Almost 1.5 million more people will be dragged into Higher Tax Bands by 2027-28, according to an FOI submitted to HMRC.

The tax authority forecasts that 1,130,000 more people will pay higher-rate tax, while 301,000 more people will become additional-rate taxpayers.

This is a consequence of Fiscal Drag and frozen tax allowances: the higher-rate tax band (levied at 40% on those with an income between £50,271 to £150,000) is frozen until 2027-28, as announced by Jeremy Hunt in last year’s Autumn Statement. 

Meanwhile, wage inflation is pushing workers’ salaries higher.
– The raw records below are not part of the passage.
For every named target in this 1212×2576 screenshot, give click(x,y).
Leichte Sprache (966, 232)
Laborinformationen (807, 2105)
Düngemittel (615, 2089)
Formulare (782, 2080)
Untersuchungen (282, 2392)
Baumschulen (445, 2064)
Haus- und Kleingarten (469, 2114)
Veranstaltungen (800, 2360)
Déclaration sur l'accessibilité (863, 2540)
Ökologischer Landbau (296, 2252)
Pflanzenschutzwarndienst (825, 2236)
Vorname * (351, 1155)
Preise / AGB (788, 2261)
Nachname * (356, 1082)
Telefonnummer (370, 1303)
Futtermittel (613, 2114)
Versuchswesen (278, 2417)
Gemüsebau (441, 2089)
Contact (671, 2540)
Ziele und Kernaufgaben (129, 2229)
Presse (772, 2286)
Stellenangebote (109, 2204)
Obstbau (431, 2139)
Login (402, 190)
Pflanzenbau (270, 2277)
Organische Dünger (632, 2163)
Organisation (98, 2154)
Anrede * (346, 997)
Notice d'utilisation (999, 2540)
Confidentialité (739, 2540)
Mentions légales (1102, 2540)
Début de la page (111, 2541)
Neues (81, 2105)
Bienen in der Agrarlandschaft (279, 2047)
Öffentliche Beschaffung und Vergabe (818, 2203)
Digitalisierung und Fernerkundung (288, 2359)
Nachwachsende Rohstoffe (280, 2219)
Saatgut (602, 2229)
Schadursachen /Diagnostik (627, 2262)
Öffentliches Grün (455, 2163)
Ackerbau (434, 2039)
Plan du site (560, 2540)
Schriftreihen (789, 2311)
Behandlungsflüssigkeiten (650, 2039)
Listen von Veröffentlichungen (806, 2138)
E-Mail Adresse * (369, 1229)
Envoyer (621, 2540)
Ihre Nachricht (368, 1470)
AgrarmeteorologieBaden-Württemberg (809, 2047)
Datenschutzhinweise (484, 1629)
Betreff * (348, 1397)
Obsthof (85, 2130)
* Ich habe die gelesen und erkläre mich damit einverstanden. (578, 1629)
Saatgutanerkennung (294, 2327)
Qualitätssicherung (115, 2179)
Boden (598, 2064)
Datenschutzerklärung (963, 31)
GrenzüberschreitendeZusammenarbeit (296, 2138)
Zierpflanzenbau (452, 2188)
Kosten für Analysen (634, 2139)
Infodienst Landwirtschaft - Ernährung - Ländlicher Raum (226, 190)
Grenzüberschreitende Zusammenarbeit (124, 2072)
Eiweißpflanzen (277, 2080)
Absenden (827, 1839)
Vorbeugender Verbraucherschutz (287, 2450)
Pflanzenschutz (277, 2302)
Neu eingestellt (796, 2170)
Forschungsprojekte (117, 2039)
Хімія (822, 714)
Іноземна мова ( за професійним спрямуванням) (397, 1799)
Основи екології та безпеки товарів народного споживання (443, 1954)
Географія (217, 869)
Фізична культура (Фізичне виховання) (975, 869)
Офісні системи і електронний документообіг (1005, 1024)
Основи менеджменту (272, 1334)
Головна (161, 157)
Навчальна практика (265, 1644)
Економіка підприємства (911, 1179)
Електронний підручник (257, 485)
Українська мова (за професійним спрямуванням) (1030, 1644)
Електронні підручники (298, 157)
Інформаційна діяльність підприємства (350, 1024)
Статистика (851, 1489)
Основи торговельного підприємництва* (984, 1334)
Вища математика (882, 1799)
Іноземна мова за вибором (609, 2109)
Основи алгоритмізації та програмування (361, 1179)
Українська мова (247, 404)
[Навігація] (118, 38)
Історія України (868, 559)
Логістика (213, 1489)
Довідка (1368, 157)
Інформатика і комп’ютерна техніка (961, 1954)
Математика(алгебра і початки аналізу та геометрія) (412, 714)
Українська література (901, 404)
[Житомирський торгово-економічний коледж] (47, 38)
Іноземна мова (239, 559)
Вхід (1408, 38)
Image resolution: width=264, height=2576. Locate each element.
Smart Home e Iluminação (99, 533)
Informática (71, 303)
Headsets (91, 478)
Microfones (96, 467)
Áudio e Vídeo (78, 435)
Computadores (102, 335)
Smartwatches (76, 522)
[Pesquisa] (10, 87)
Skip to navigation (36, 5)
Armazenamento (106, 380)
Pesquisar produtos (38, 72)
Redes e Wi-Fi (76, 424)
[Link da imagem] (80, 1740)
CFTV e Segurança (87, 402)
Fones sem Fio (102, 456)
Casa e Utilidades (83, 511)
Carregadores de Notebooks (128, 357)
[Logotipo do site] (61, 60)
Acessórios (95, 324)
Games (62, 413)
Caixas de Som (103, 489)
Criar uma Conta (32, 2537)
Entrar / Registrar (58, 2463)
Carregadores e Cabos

It means a larger portion of people’s incomes will be taxed, and some will fall into higher tax brackets.

Rachael Griffin, tax and financial planning expert at Quilter, the wealth manager that submitted the FOI, said: “These figures illustrate HMRC is well aware of the power of fiscal drag and exactly how many people they expect to be dragged into paying more tax due to the frozen thresholds.

“Freezing income tax bands is a form of stealth tax as you’ll end up paying considerably more tax during the time bands are frozen, which will be on top of higher energy and food costs.”

The Treasury is already benefiting from the frozen tax allowances. Receipts from income tax and National Insurance payments for April to December 2022 reached £281.1 billion – an increase of £34.3 billion compared to the same period a year earlier.

What is fiscal drag?

Fiscal drag happens when the income level at which taxes start to be collected and the amount of income that can be earned tax-free fail to increase at the same rate as inflation or income growth.

Usually, tax bands increase with inflation. However, the chancellor froze the thresholds in his Autumn Statement. The personal tax allowance – the amount of income you can earn before you start paying income tax on it – will not increase in April; instead, it will remain at its 2022-23 level of £12,570. Hunt also cut the 45% additional-rate tax band from £150,000 to £125,140, which will come into effect in April.

These tax freezes and tax cuts coupled with big wage increases are pushing more and more people into higher tax bands. Last week, official figures revealed that wages have grown at their fastest rate since records began in 2001, with average pay rising by 6.4% between September and November compared with the same period in 2021.

Calculations by Quilter show that if wage growth averages 5% per year for the next four years but income tax thresholds remain frozen, then someone earning £50,000 today will be £2,643 worse off in the 2027-28 tax year, and in total be £6,463 poorer over the four-year period.

Griffin explains that high inflation means that despite someone receiving a pay rise they may not feel wealthier as their buying power remains the same – however, their salaries will be taxed much more.

Tax receipts soar

The government is already enjoying a bumper set of tax receipts, due partly to its policy of freezing multiple tax allowances.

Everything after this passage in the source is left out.